What to produce
Scan the listing for the word "computer" and report every line that contains it.
>>>
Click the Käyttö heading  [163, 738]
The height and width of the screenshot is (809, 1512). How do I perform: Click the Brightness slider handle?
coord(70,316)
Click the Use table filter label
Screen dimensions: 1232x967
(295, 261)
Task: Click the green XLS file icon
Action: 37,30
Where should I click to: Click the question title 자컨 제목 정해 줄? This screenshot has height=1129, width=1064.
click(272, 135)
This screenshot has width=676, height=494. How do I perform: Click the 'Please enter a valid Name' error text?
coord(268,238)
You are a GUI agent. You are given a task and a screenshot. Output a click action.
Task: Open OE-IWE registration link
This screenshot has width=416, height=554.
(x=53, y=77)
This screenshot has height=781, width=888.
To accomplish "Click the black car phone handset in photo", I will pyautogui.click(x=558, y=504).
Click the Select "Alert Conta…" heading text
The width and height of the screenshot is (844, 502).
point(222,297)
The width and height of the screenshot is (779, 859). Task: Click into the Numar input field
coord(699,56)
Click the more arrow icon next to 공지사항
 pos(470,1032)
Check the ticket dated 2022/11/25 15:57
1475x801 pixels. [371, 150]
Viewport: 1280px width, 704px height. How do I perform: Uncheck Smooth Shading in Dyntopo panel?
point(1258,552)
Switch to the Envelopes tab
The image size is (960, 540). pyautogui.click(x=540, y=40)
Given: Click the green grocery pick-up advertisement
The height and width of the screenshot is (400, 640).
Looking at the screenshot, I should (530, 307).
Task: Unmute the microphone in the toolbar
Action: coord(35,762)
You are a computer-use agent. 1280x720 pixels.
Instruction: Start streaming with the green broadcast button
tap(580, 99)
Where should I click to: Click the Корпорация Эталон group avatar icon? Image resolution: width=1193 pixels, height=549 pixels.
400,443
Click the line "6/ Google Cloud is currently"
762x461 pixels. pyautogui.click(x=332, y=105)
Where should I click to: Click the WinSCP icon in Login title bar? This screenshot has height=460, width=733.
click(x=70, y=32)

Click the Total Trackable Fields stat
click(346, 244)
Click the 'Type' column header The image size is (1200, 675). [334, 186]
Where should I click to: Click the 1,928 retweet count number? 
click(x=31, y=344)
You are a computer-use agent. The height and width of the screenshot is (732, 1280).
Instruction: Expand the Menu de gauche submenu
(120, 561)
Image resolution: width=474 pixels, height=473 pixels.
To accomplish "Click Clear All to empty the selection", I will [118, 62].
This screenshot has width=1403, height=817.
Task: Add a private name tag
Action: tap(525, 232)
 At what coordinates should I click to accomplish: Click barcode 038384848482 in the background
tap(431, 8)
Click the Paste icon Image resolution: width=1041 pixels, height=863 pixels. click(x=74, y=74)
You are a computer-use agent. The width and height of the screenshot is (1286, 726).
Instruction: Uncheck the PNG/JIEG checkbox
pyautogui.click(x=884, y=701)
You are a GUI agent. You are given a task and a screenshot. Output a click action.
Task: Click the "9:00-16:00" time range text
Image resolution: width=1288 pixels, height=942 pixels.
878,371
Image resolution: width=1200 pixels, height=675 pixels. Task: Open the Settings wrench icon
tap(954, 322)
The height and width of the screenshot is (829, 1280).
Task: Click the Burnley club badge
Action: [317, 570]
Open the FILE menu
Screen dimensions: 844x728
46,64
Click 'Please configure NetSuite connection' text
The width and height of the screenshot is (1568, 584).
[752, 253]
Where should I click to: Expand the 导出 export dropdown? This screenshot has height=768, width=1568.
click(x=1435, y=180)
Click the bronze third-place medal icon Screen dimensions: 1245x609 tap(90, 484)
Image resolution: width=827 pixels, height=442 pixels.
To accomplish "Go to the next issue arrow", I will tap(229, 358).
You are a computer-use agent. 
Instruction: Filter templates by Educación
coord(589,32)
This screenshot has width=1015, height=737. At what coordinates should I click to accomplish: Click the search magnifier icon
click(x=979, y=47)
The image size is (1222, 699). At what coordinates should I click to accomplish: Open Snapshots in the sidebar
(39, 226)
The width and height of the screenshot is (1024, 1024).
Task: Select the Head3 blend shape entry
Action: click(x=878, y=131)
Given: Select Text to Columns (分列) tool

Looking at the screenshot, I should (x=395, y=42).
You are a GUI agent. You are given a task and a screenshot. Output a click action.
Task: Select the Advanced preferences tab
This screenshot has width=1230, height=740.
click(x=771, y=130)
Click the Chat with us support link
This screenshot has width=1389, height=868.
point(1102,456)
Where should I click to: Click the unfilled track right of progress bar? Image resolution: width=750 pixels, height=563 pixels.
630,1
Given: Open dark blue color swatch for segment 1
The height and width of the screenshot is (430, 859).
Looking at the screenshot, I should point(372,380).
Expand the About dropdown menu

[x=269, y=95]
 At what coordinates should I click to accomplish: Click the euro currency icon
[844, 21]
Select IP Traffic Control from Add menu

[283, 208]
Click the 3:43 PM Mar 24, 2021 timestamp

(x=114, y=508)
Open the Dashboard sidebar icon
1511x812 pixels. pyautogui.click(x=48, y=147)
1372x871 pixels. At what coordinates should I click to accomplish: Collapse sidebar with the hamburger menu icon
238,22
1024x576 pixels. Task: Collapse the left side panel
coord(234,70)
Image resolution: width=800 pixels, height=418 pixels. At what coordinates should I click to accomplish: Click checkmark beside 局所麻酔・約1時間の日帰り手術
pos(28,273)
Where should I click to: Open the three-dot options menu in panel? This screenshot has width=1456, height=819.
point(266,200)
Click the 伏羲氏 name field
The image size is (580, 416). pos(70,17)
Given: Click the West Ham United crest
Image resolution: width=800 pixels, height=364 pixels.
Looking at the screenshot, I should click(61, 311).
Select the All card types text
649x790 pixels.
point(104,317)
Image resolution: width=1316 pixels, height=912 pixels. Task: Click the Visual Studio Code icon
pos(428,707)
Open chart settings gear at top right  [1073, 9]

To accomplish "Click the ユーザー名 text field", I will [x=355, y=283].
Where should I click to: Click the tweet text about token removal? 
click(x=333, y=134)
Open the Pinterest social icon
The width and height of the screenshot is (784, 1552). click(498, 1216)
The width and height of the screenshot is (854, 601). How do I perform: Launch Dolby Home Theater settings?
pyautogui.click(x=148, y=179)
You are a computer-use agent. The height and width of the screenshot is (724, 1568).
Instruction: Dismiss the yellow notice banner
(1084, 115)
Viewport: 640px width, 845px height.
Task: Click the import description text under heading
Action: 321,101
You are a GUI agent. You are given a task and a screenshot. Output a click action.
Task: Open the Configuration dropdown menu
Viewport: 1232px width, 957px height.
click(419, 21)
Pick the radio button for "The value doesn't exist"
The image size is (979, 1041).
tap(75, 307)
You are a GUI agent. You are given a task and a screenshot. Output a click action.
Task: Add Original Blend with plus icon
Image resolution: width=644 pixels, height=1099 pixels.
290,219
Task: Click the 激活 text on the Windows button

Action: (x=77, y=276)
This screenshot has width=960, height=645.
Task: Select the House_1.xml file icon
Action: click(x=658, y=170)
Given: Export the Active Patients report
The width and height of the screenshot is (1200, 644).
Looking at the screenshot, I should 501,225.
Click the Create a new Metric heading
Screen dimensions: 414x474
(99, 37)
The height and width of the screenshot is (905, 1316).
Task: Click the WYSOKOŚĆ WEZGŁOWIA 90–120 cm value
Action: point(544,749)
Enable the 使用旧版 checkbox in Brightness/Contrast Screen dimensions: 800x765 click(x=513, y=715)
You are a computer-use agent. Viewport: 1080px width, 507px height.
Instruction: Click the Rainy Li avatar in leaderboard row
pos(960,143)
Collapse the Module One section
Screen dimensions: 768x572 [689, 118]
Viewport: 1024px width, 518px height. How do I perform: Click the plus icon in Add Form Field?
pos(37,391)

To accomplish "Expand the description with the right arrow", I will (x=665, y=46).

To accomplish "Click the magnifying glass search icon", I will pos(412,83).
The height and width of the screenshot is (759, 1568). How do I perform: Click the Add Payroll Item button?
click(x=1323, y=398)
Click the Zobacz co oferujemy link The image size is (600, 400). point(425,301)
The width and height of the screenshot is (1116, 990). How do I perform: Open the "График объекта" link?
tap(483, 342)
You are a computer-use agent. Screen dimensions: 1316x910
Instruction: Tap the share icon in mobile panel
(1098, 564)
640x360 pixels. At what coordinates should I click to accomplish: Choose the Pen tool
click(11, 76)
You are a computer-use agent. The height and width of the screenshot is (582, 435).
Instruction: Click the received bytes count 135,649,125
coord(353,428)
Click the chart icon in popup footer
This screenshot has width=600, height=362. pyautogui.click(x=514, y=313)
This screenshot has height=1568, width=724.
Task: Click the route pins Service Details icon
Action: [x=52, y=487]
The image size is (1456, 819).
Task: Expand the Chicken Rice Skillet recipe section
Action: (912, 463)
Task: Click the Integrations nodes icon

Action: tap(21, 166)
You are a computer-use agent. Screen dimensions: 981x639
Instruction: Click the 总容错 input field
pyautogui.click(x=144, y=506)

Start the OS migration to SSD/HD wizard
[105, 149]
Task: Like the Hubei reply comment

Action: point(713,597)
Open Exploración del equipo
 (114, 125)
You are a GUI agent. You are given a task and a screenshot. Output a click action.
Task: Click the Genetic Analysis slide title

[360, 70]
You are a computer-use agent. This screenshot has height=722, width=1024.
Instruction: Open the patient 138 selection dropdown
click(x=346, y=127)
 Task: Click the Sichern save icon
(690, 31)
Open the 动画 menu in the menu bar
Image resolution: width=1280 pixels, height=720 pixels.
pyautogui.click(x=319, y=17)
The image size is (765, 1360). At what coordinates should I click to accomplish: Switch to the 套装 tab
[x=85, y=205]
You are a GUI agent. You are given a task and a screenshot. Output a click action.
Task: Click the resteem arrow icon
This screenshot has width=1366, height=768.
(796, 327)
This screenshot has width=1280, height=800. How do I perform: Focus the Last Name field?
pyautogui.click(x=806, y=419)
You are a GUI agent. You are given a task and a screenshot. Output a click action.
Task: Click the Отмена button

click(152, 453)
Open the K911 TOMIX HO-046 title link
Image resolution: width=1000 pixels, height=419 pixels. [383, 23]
<<<
Reply to the exercise
You are a computer-use agent. 1280x720 pixels.
You are a computer-use agent. The height and width of the screenshot is (732, 1280).
You are a computer-use agent. The width and height of the screenshot is (1286, 726).
You are a computer-use agent. 
You are a computer-use agent. The height and width of the screenshot is (724, 1568).
You are a computer-use agent. Viewport: 1080px width, 507px height.
You are a computer-use agent. Screen dimensions: 1316x910
You are a computer-use agent. The height and width of the screenshot is (582, 435).
You are a computer-use agent. Screen dimensions: 981x639
You are a computer-use agent. This screenshot has height=722, width=1024.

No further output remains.